■ **WORK TO COMPLETE**: The task calls for the lines below from the line with "This screenshot has width=1024, height=461." to the line with "Task: Enable QR Dine In promo toggle", both ends included, copied exactly, without any pictures.

Collected data:
Start of Block

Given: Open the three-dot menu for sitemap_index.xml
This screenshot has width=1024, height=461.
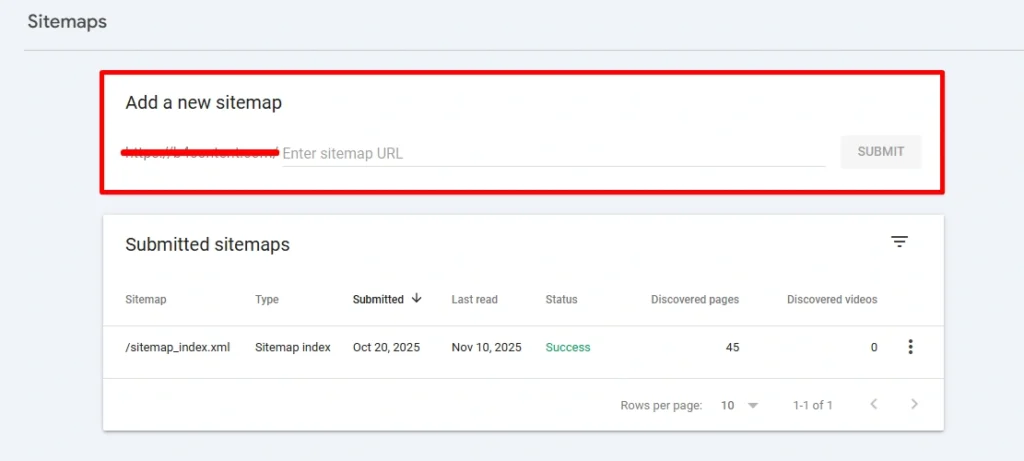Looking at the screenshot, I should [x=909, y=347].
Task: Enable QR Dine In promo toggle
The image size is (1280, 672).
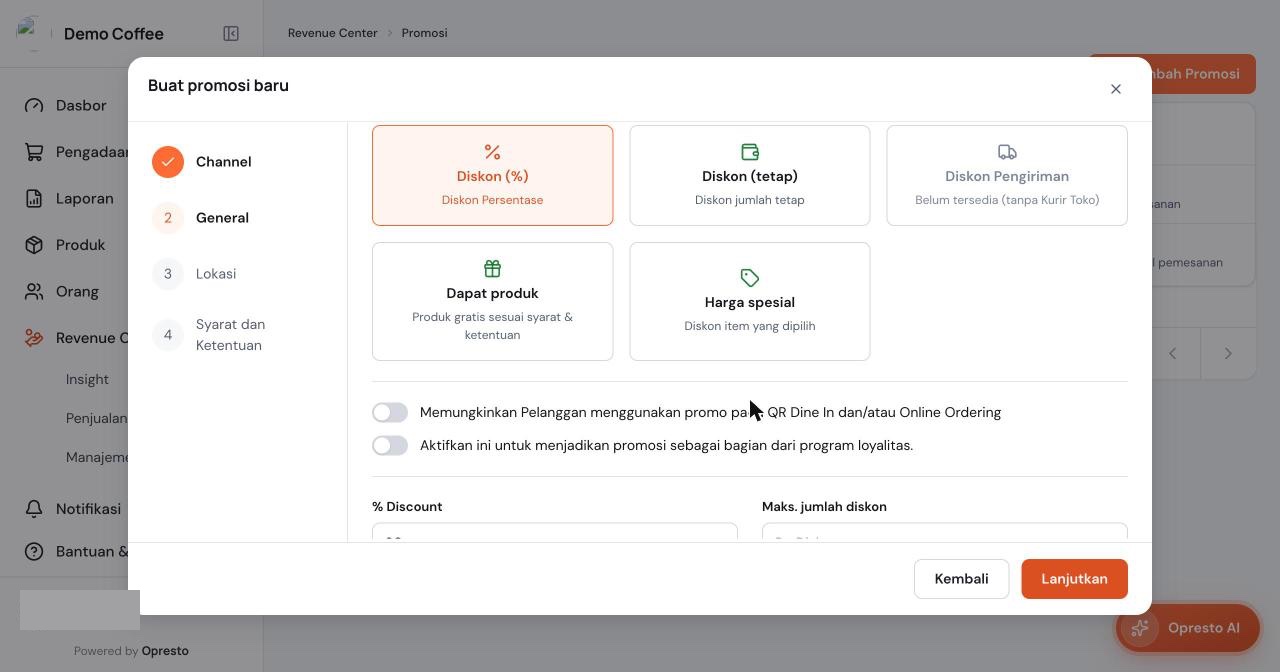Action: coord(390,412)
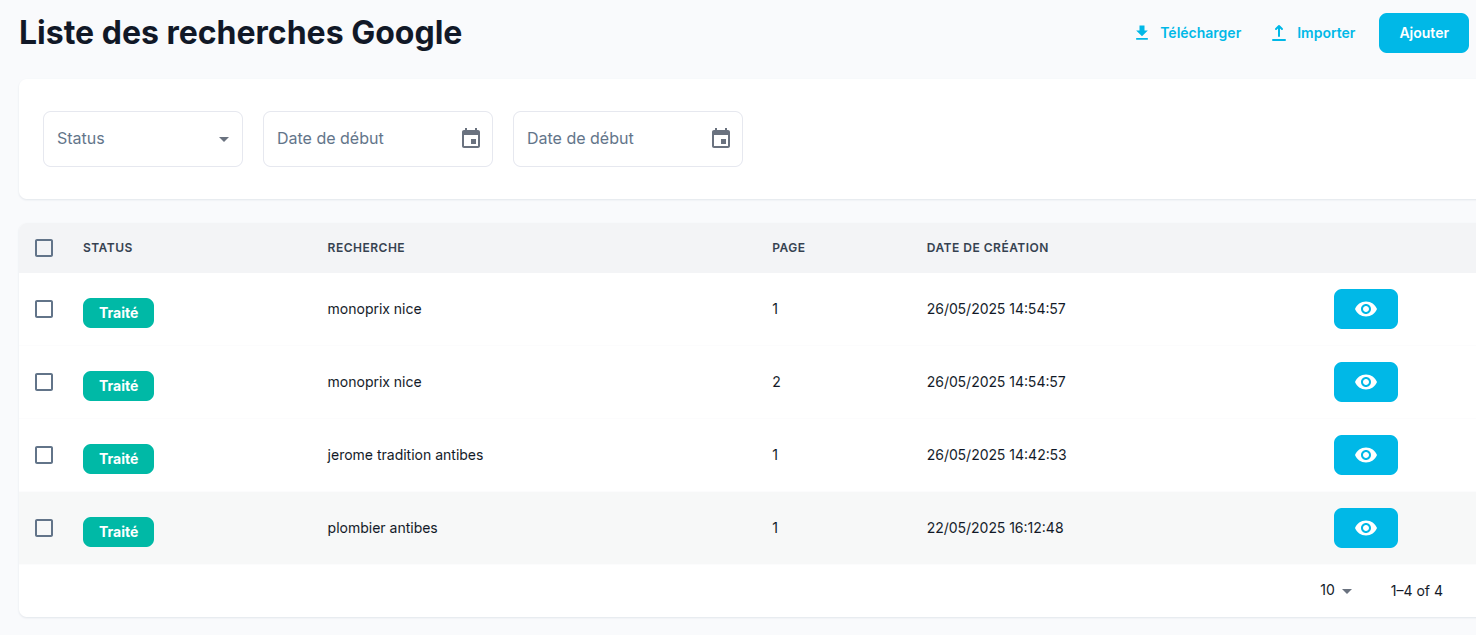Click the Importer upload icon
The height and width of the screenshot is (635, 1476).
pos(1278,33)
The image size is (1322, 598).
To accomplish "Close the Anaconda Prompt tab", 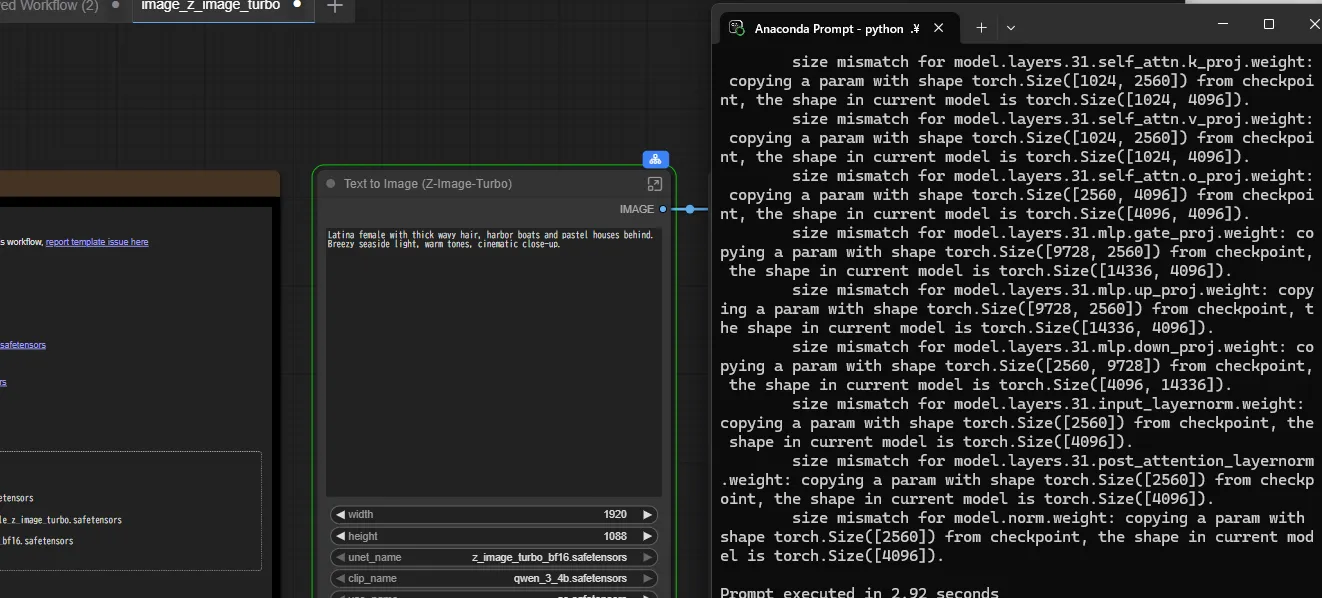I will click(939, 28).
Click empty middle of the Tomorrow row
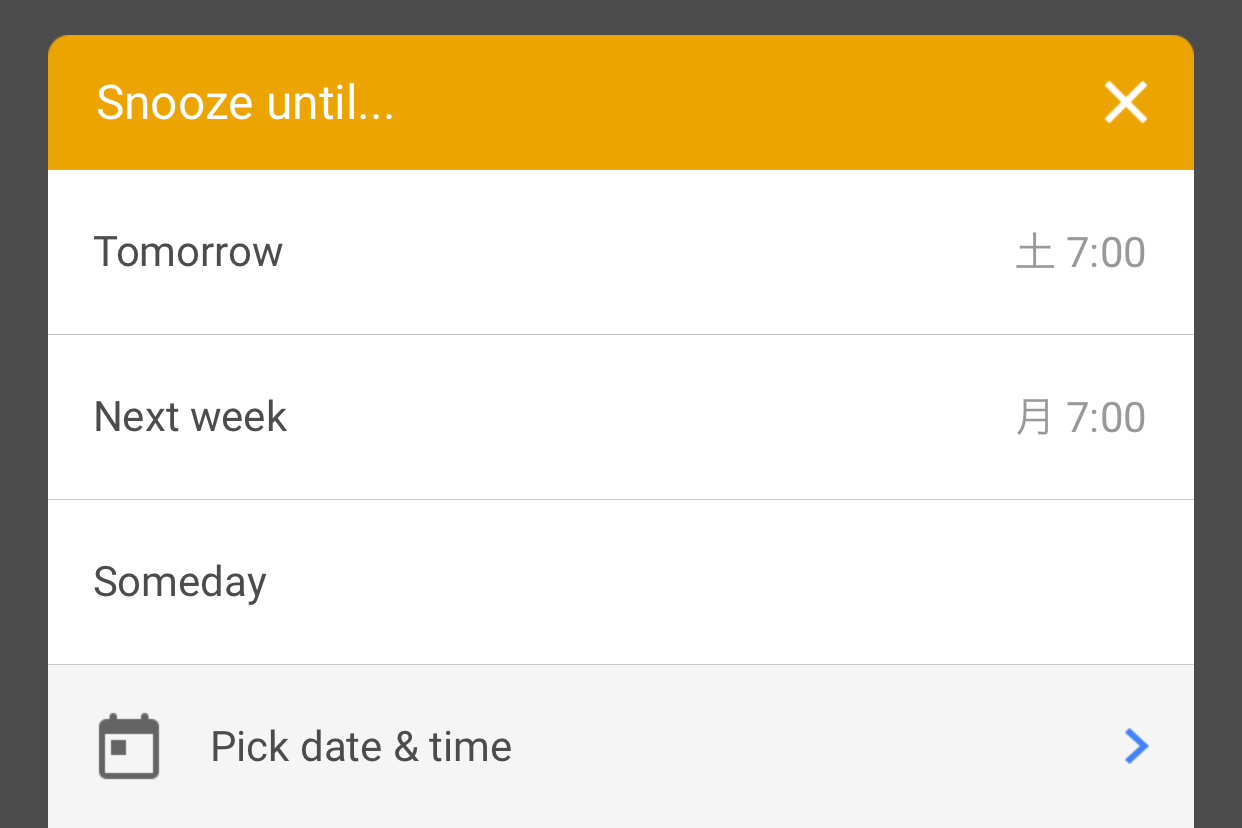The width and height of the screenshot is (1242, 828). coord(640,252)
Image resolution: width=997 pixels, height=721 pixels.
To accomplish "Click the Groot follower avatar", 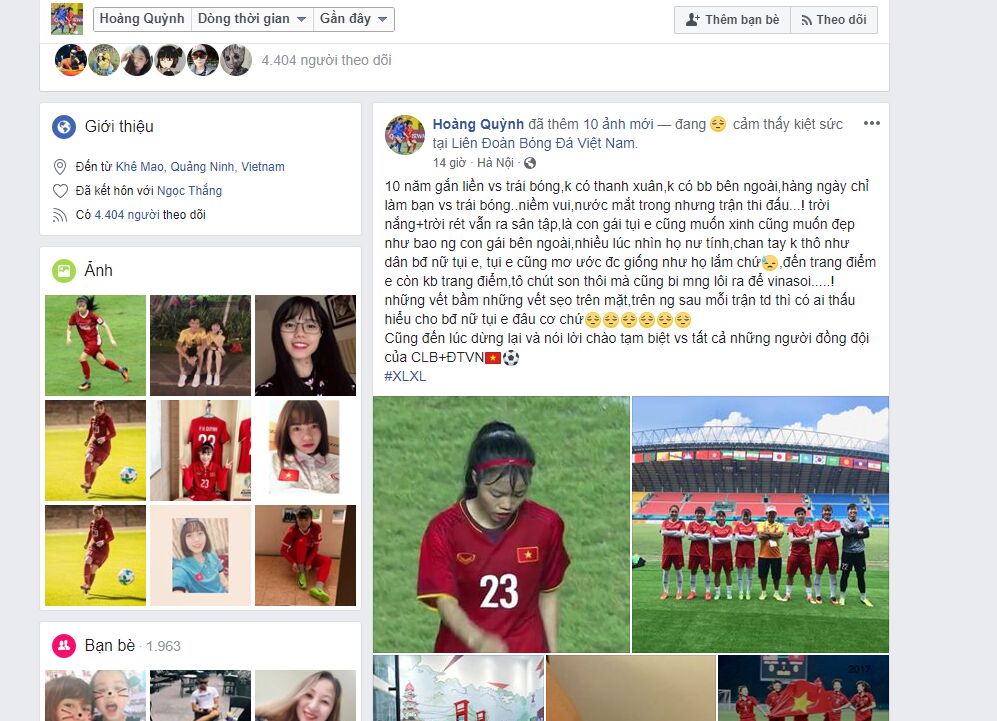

End of Block

■ **ANSWER SPACE**:
This screenshot has width=1024, height=461.
Looking at the screenshot, I should [x=909, y=347].
Task: Enable QR Dine In promo toggle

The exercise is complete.